Ugandan investigative journalist Solomon Serwanjja is the Executive Director and one of the founders of the African Institute for Investigative Journalism (AIIJ), a Ugandan-based media organisation focused on supporting investigative journalism in Africa.
Solomon’s career spans over 14 years. He has worked in media houses such as UBC , NTV Uganda and NBS television, and has conducted some of the most audacious ground-breaking investigative documentaries in Uganda.
‘The Ayes Have It’ exposed how members of Uganda’s Parliament including the speaker, Uganda’s finance minister and the second Deputy Prime Minister had allocated themselves $2.7 million of Covid funds. ‘Stealing from the sick’, a collaboration with BBC Africa Eye, exposed how dodgy medical practitioners were stealing lifesaving drugs meant to be issued free of charge in government facilities and selling them in private hospitals. ‘Dark World of Drugs’ showed how some police agents in Uganda were dealing cocaine and heroin on the black market.
Solomon’s work has also resulted in a man-hunt by security agencies, a police raid on his home and the arrest of his wife, and court battles with people he's sought to expose.
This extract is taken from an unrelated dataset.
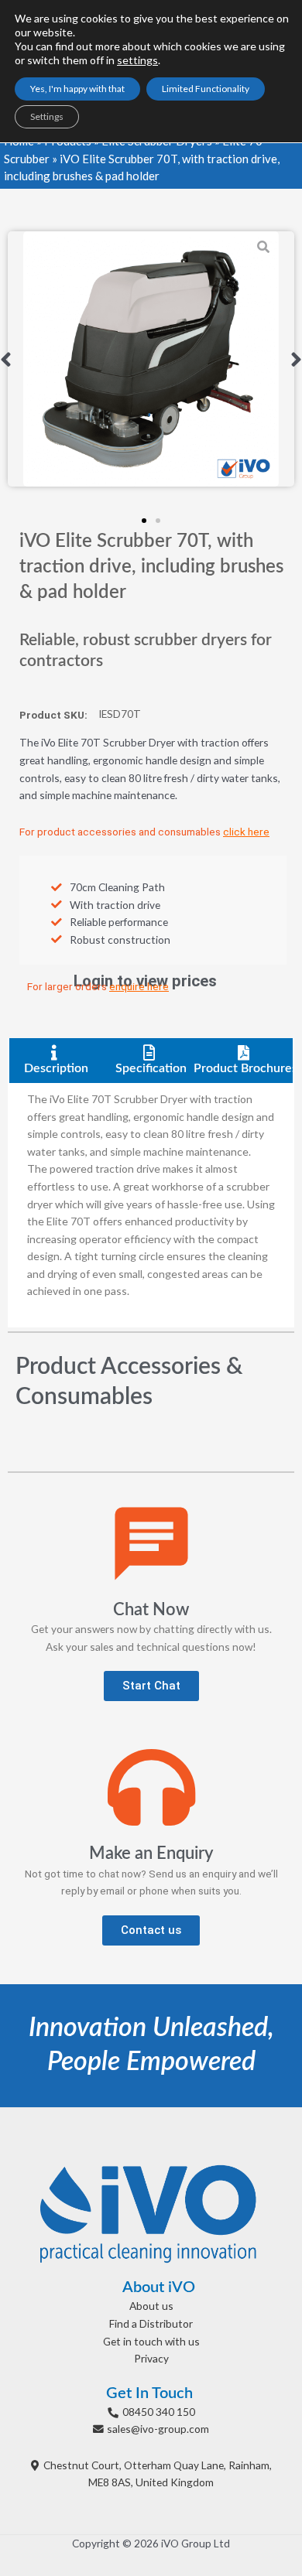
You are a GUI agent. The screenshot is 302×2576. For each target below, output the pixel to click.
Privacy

Solomon has been recognised many times for his work and he won the prestigious BBC Komla Dumor award in 2019.
Solomon and his colleagues started AIIJ in 2020 as a platform in which journalists from various media houses in Uganda could learn how to do investigative stories, collaborate on them and get legal support. The Institute’s work is critical in ensuring the growth and sustainability of quality investigative journalism in a country with a poor record on press freedom. Uganda ranks 132 out of 180 at the 2022 Global Press Freedom Index. It ranked 125 in 2021, an indication that the situation is deteriorating.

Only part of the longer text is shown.